今日は茶花に関するノートです。
茶花については、以前の投稿「茶花(ちゃばな)のこと〜椿と山茶花、アヤメと菖蒲〜」で取り上げていますが、
今回は「木槿」にフォーカスしてまとめていきます🌸
冬の椿、夏の木槿
お茶の世界の茶花と言えば代表的なものは椿。
そして夏はこの木槿が挙げられます。
木槿は、朝摘んで飾ると夕方には散ってしまうような“足の早い”花だそうです。
このことから、「槿花一朝(きんかいっちょう)の夢」なんて言葉があります。
人の世のなりの儚さを、その姿に重ねた寂しいけど少し美しいワードですね。
しかし、儚さの象徴とするだけでは勿体ないなと思うくらい、綺麗な花を咲かせるのが木槿。
花びらがとても薄いため、よく見ると透け感があります。
夏のお茶席でその透明感に出会うと、見る人はきっと、いつも以上にお花の拝見に時間をかける気がします。

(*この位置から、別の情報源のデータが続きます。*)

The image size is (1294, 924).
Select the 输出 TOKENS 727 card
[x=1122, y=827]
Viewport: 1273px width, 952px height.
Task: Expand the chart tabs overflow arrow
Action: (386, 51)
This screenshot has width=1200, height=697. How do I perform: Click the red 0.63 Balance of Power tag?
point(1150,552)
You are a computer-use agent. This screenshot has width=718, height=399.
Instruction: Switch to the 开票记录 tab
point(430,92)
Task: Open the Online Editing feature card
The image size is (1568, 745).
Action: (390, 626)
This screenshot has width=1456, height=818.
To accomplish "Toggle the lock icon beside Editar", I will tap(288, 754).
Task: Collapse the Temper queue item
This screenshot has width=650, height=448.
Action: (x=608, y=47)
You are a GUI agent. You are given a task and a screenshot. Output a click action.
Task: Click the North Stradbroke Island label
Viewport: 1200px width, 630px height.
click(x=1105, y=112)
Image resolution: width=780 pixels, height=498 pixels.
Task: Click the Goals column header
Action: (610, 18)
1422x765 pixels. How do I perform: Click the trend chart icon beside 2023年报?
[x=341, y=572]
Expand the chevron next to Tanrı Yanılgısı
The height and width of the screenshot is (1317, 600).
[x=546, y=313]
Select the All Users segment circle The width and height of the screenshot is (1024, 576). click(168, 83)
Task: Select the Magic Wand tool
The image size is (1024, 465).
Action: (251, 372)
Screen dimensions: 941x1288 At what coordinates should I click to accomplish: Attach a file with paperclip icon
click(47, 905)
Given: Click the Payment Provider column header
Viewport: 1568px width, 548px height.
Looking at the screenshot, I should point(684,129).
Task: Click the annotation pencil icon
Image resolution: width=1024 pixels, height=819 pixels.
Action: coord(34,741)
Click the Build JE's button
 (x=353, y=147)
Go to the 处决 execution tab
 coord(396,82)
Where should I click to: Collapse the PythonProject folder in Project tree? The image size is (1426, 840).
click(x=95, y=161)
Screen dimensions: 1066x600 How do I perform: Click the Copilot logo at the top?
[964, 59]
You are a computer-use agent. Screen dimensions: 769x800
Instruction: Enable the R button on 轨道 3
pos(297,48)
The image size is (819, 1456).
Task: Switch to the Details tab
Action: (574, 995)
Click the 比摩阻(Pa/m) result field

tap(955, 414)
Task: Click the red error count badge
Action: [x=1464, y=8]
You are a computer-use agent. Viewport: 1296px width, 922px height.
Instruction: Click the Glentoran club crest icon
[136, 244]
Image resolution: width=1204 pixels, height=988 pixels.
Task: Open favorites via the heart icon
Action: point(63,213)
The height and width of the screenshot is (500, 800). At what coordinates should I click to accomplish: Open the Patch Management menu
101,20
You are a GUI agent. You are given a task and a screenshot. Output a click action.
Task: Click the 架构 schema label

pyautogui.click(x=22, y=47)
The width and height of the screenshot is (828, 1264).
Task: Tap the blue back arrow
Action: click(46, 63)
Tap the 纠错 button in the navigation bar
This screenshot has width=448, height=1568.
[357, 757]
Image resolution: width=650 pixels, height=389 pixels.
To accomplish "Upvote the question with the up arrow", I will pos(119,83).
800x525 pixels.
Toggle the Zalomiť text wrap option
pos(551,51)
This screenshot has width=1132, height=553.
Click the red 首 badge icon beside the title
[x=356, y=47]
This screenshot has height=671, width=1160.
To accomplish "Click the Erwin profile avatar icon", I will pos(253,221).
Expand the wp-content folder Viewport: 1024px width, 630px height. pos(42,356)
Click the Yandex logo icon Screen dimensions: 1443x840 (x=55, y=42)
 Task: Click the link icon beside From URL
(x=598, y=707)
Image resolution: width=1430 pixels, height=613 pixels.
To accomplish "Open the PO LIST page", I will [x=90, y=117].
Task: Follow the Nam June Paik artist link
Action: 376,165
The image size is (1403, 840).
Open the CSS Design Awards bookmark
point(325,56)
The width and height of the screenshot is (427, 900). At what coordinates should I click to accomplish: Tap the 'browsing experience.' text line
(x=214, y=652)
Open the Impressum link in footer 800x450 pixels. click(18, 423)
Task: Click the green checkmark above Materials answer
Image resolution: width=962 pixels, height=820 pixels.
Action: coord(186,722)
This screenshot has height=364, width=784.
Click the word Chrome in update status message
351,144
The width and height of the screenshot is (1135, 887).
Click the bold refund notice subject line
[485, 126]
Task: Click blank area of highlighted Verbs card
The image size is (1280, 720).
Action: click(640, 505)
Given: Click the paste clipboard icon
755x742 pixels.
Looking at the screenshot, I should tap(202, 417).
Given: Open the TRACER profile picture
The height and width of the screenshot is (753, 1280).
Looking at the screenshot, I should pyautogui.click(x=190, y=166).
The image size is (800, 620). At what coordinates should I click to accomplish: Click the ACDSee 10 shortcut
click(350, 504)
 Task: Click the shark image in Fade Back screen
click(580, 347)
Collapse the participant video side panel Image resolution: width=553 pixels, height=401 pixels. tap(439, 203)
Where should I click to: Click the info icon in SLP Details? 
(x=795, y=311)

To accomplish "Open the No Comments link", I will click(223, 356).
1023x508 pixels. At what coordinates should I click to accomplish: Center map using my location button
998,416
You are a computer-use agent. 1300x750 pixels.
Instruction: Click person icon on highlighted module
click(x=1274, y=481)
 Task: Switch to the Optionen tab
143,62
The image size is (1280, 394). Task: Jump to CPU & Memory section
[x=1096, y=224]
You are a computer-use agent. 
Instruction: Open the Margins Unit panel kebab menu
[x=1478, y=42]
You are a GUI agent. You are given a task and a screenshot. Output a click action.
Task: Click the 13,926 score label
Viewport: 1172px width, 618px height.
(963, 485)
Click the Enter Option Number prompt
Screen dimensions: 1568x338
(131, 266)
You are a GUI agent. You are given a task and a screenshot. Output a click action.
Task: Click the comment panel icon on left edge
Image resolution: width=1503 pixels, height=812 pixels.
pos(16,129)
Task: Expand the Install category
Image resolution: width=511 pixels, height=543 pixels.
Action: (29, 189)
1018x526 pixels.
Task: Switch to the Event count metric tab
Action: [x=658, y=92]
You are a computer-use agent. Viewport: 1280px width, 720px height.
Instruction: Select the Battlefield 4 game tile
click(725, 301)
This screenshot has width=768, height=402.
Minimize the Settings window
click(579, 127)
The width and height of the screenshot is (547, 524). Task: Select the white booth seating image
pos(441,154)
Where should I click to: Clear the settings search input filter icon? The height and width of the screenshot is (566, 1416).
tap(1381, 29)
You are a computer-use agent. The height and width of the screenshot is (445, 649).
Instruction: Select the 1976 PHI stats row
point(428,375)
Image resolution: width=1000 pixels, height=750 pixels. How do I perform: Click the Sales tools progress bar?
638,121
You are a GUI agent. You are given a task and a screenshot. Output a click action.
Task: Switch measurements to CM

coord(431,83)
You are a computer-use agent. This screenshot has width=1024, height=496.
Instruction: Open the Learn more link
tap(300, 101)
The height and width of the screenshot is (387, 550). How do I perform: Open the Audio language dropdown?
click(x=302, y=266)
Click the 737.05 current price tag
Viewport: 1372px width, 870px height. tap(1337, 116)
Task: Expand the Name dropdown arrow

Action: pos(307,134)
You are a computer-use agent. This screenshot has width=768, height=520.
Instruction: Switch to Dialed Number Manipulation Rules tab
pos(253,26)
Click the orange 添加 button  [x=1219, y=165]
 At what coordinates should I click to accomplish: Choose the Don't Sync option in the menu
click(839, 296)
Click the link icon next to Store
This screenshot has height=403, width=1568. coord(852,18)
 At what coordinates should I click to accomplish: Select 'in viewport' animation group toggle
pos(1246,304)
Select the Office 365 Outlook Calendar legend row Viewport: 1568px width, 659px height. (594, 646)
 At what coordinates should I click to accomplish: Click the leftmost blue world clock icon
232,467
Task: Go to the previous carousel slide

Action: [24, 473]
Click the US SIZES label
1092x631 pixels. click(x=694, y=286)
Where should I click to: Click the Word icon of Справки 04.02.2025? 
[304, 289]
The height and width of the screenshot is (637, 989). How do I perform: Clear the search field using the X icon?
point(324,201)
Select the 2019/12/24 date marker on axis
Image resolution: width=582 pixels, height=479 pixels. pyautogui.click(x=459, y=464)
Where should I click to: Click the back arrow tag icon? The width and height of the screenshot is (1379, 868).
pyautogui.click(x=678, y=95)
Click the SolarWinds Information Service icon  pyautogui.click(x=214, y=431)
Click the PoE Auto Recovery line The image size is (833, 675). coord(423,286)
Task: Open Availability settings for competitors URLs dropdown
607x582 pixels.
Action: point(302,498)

夕方には散るからこそ、今じっと目の前の花の美しさを見つめておこうと思うものです。
千利休の孫、宗旦(そうたん)も好んだ木槿
白の一重花で、中心が赤い底紅種(そこべにしゅ)の木槿を「宗旦木槿」と呼びます。
宗旦は千利休の孫で、侘茶を突き詰めた人物としても知られています。
その宗旦がこの木槿を好み、茶席によく用いたことから、現在ではこのような呼び名がついているのだとか。
夏になるとよく見かける花の一つだと思います。
筆者はこの花を見ると、幼い頃の夏休みの思い出が脳内にプカプカと浮かび上がります。
少しセンチメンタルになる花です。
木槿に恥じない生き方
この宗旦から時代は少し進み、表千家八代目を継いだ啐啄斎(そったくさい)も自身の人生の中で、恐らく木槿をキーワードならぬ、“キーフラワー”にしていた人物だと筆者は考えています。
こちらの啐啄斎さん、8歳という若さで表千家を継ぐことになり、様々な苦難を乗り越え当主としてのお仕事を全うします。
そして、隠居される際に詠んだ句に「木槿にも恥じず、二畳に大あぐら」というものがあります。
木槿は宗旦のことを指すとされていますが、恐らくここまで表千家を繋いできた先人の皆さん全てを指すのではないかなあ・・・と筆者は想像しています。
その方たちに恥じないくらい、天命を全うし、日々を紡いできた・・・それくらい達成感も持ち合わせながら、今こうして堂々と畳の上に座っている・・・達成感と安堵感に満ちた瞬間を表現したのでしょうか。
自分の役割を一旦終える時、このような心境になることが出来ているって素晴らしいですよね。
そうなれる人って、きっと一握りのような気もしますが、可能な限り、そのステージに近づける自分でいたいです。
芙蓉と木槿
ちなみにですが・・・こちらの木槿、そっくりの花があります(そっくりな花って多いなあ・・・)
芙蓉(フヨウ)という花で、見た目はかなりそっくり。
よく見ると、雌しべと葉の形に違いがあります。芙蓉は雌しべがカールしていて、葉も大きめ。
木槿は雌しべが真っ直ぐで、葉も少し小さめで切れ目が入っています。この違いを楽しみながら、夏を迎えていきたいですね。